(RECORDS SUPPLIED):
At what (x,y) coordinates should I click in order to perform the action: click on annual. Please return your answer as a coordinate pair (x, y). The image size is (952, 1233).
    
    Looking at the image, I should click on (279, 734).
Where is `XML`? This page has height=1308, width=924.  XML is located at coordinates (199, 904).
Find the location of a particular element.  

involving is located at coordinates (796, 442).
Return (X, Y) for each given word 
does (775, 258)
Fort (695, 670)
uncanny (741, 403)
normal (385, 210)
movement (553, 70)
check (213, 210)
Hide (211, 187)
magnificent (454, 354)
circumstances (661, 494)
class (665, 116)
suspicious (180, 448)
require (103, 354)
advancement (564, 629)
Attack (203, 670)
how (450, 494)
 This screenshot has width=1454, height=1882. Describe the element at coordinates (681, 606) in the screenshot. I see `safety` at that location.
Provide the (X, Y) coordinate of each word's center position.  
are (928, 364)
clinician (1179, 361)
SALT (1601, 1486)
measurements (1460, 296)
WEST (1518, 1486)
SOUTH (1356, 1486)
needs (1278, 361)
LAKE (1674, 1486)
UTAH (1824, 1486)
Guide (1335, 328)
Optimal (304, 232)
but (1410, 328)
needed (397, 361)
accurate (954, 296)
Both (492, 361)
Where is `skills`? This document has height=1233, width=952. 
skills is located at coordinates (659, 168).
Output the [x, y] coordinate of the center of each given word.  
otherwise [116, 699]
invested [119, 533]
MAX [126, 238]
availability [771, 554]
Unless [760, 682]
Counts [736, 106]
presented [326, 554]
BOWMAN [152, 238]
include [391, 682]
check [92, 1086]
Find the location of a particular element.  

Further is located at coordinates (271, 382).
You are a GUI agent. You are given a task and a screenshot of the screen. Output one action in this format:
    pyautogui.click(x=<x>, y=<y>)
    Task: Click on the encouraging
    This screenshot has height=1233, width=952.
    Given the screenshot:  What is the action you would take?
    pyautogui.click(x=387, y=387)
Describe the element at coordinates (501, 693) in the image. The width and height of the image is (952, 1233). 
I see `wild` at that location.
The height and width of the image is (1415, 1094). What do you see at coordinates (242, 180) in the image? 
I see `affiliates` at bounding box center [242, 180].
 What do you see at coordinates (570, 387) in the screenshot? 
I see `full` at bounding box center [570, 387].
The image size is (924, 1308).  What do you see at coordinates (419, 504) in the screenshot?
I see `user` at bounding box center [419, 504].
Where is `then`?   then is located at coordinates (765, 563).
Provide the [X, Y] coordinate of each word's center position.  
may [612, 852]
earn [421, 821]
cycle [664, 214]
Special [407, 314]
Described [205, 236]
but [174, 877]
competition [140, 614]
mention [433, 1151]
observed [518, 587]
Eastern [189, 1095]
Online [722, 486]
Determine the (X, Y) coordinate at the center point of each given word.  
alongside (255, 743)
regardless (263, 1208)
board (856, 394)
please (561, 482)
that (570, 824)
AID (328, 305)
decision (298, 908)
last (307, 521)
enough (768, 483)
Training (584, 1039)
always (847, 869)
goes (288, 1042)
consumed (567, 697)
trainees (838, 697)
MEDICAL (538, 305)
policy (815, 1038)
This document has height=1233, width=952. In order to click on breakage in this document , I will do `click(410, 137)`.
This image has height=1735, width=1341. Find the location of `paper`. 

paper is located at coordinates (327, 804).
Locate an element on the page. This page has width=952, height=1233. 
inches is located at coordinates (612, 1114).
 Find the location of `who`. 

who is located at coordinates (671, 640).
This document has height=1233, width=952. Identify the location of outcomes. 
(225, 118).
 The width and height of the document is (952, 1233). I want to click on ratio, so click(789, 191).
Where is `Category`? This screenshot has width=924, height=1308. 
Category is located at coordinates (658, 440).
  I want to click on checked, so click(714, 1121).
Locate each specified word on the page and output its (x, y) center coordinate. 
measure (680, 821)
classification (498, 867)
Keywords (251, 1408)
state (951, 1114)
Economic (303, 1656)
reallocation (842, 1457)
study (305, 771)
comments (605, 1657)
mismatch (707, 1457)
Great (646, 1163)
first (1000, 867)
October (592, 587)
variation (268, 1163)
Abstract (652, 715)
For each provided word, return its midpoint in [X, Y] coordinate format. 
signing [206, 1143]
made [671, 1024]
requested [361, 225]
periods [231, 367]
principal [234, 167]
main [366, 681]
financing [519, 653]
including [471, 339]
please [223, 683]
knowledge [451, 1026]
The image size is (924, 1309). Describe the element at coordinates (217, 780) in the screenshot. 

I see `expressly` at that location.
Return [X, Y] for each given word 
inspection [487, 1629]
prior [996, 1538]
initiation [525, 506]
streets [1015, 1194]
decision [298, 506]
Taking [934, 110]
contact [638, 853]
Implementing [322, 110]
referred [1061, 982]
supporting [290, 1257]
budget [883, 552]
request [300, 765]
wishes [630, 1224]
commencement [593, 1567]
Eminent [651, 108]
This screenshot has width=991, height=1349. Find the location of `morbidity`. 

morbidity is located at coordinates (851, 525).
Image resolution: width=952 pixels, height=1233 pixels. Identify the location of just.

(TASK OBJECTIVE):
Reproduce all the records above, switching each "given word" to "listed word" and leaving every other part unchanged.

(WORKED SOLUTION):
At what (x,y) coordinates should I click in order to perform the action: click on annual. Please return your answer as a coordinate pair (x, y). The image size is (952, 1233).
    
    Looking at the image, I should click on (279, 734).
Where is `XML`? This page has height=1308, width=924.  XML is located at coordinates (199, 904).
Find the location of a particular element.  

involving is located at coordinates (796, 442).
Return (X, Y) for each listed word 
does (775, 258)
Fort (695, 670)
uncanny (741, 403)
normal (385, 210)
movement (553, 70)
check (213, 210)
Hide (211, 187)
magnificent (454, 354)
circumstances (661, 494)
class (665, 116)
suspicious (180, 448)
require (103, 354)
advancement (564, 629)
Attack (203, 670)
how (450, 494)
 This screenshot has width=1454, height=1882. Describe the element at coordinates (681, 606) in the screenshot. I see `safety` at that location.
Provide the (X, Y) coordinate of each word's center position.  
are (928, 364)
clinician (1179, 361)
SALT (1601, 1486)
measurements (1460, 296)
WEST (1518, 1486)
SOUTH (1356, 1486)
needs (1278, 361)
LAKE (1674, 1486)
UTAH (1824, 1486)
Guide (1335, 328)
Optimal (304, 232)
but (1410, 328)
needed (397, 361)
accurate (954, 296)
Both (492, 361)
Where is `skills`? This document has height=1233, width=952. 
skills is located at coordinates (659, 168).
Output the [x, y] coordinate of the center of each listed word.  
otherwise [116, 699]
invested [119, 533]
MAX [126, 238]
availability [771, 554]
Unless [760, 682]
Counts [736, 106]
presented [326, 554]
BOWMAN [152, 238]
include [391, 682]
check [92, 1086]
Find the location of a particular element.  

Further is located at coordinates (271, 382).
You are a GUI agent. You are given a task and a screenshot of the screen. Output one action in this format:
    pyautogui.click(x=<x>, y=<y>)
    Task: Click on the encouraging
    This screenshot has height=1233, width=952.
    Given the screenshot:  What is the action you would take?
    pyautogui.click(x=387, y=387)
Describe the element at coordinates (501, 693) in the image. The width and height of the image is (952, 1233). 
I see `wild` at that location.
The height and width of the image is (1415, 1094). What do you see at coordinates (242, 180) in the image? 
I see `affiliates` at bounding box center [242, 180].
 What do you see at coordinates (570, 387) in the screenshot? 
I see `full` at bounding box center [570, 387].
The image size is (924, 1308).  What do you see at coordinates (419, 504) in the screenshot?
I see `user` at bounding box center [419, 504].
Where is `then`?   then is located at coordinates (765, 563).
Provide the [X, Y] coordinate of each word's center position.  
may [612, 852]
earn [421, 821]
cycle [664, 214]
Special [407, 314]
Described [205, 236]
but [174, 877]
competition [140, 614]
mention [433, 1151]
observed [518, 587]
Eastern [189, 1095]
Online [722, 486]
Determine the (X, Y) coordinate at the center point of each listed word.  
alongside (255, 743)
regardless (263, 1208)
board (856, 394)
please (561, 482)
that (570, 824)
AID (328, 305)
decision (298, 908)
last (307, 521)
enough (768, 483)
Training (584, 1039)
always (847, 869)
goes (288, 1042)
consumed (567, 697)
trainees (838, 697)
MEDICAL (538, 305)
policy (815, 1038)
This document has height=1233, width=952. In order to click on breakage in this document , I will do `click(410, 137)`.
This image has height=1735, width=1341. Find the location of `paper`. 

paper is located at coordinates (327, 804).
Locate an element on the page. This page has width=952, height=1233. 
inches is located at coordinates (612, 1114).
 Find the location of `who`. 

who is located at coordinates (671, 640).
This document has height=1233, width=952. Identify the location of outcomes. 
(225, 118).
 The width and height of the document is (952, 1233). I want to click on ratio, so click(789, 191).
Where is `Category`? This screenshot has width=924, height=1308. 
Category is located at coordinates (658, 440).
  I want to click on checked, so click(714, 1121).
Locate each specified word on the page and output its (x, y) center coordinate. 
measure (680, 821)
classification (498, 867)
Keywords (251, 1408)
state (951, 1114)
Economic (303, 1656)
reallocation (842, 1457)
study (305, 771)
comments (605, 1657)
mismatch (707, 1457)
Great (646, 1163)
first (1000, 867)
October (592, 587)
variation (268, 1163)
Abstract (652, 715)
For each provided word, return its midpoint in [X, Y] coordinate format. 
signing [206, 1143]
made [671, 1024]
requested [361, 225]
periods [231, 367]
principal [234, 167]
main [366, 681]
financing [519, 653]
including [471, 339]
please [223, 683]
knowledge [451, 1026]
The image size is (924, 1309). Describe the element at coordinates (217, 780) in the screenshot. 

I see `expressly` at that location.
Return [X, Y] for each listed word 
inspection [487, 1629]
prior [996, 1538]
initiation [525, 506]
streets [1015, 1194]
decision [298, 506]
Taking [934, 110]
contact [638, 853]
Implementing [322, 110]
referred [1061, 982]
supporting [290, 1257]
budget [883, 552]
request [300, 765]
wishes [630, 1224]
commencement [593, 1567]
Eminent [651, 108]
This screenshot has width=991, height=1349. Find the location of `morbidity`. 

morbidity is located at coordinates (851, 525).
Image resolution: width=952 pixels, height=1233 pixels. Identify the location of just.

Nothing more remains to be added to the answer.